Collected data entries:
++++++++++++++++++++
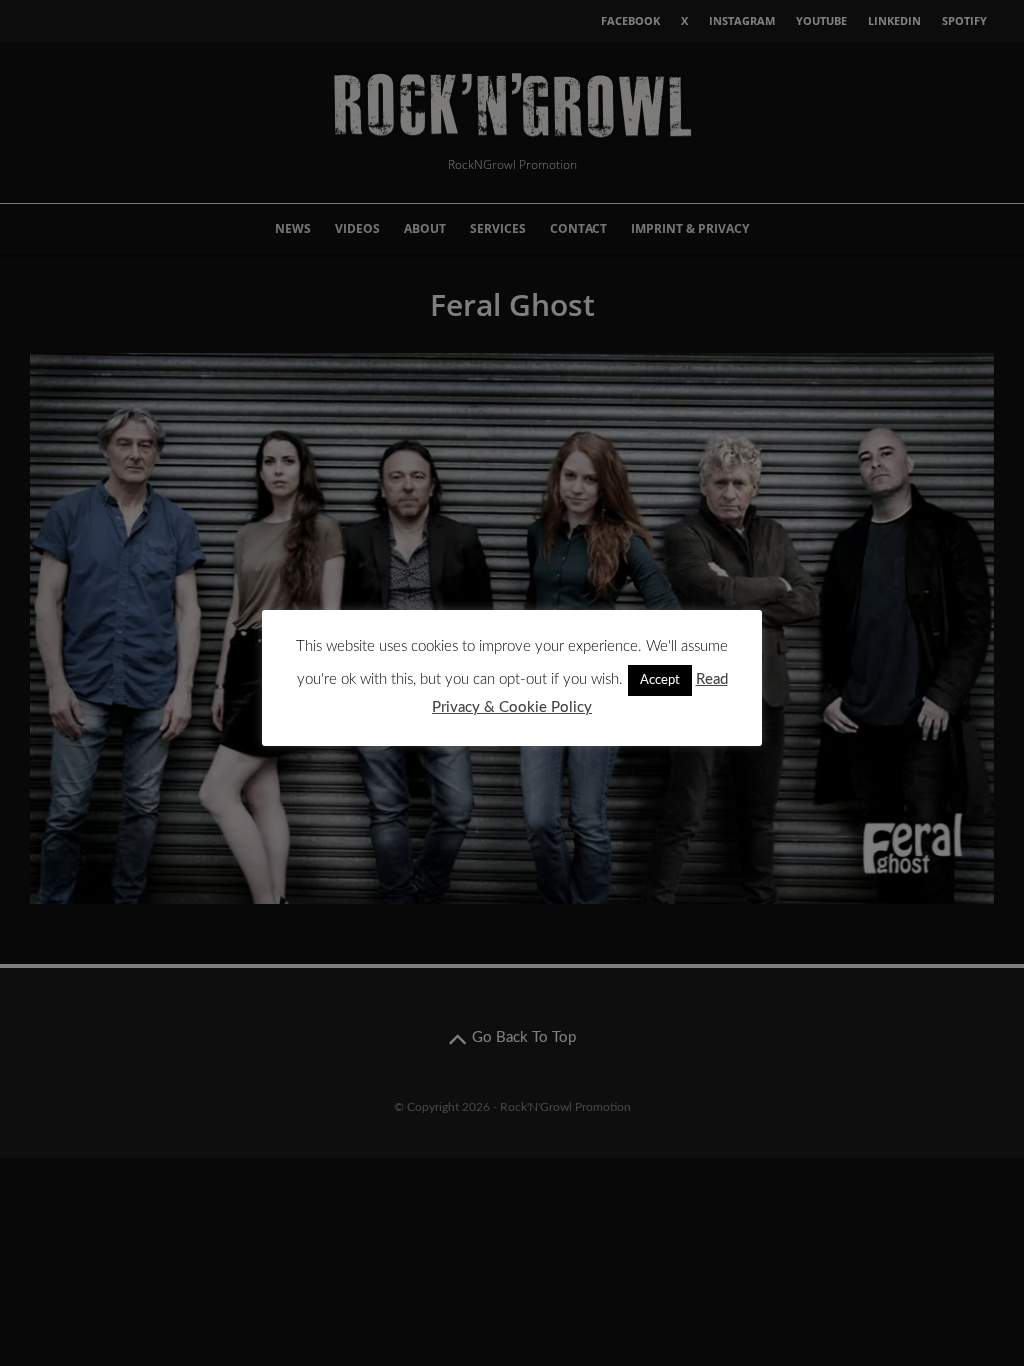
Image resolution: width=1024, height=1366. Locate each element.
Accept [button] (660, 680)
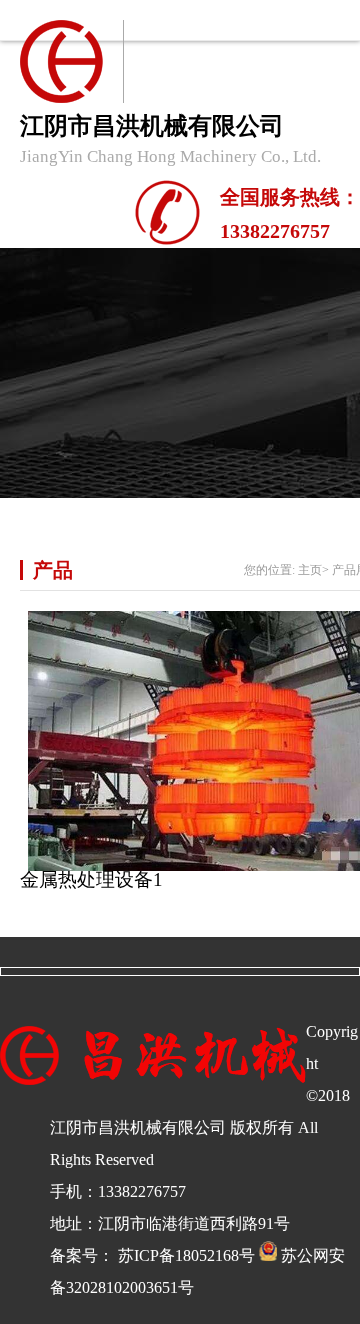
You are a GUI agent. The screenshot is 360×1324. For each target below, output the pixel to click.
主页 (310, 570)
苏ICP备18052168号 (186, 1255)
++++++++++++++++++++
TASK DETAILS:
Every line in the data that holds the string "each" should be returned.

TASK OUTPUT:
Image resolution: width=1024, height=1366. Locate each element.
You are a GUI agent. The screenshot is 360×1324. For each target below, output the pixel to click.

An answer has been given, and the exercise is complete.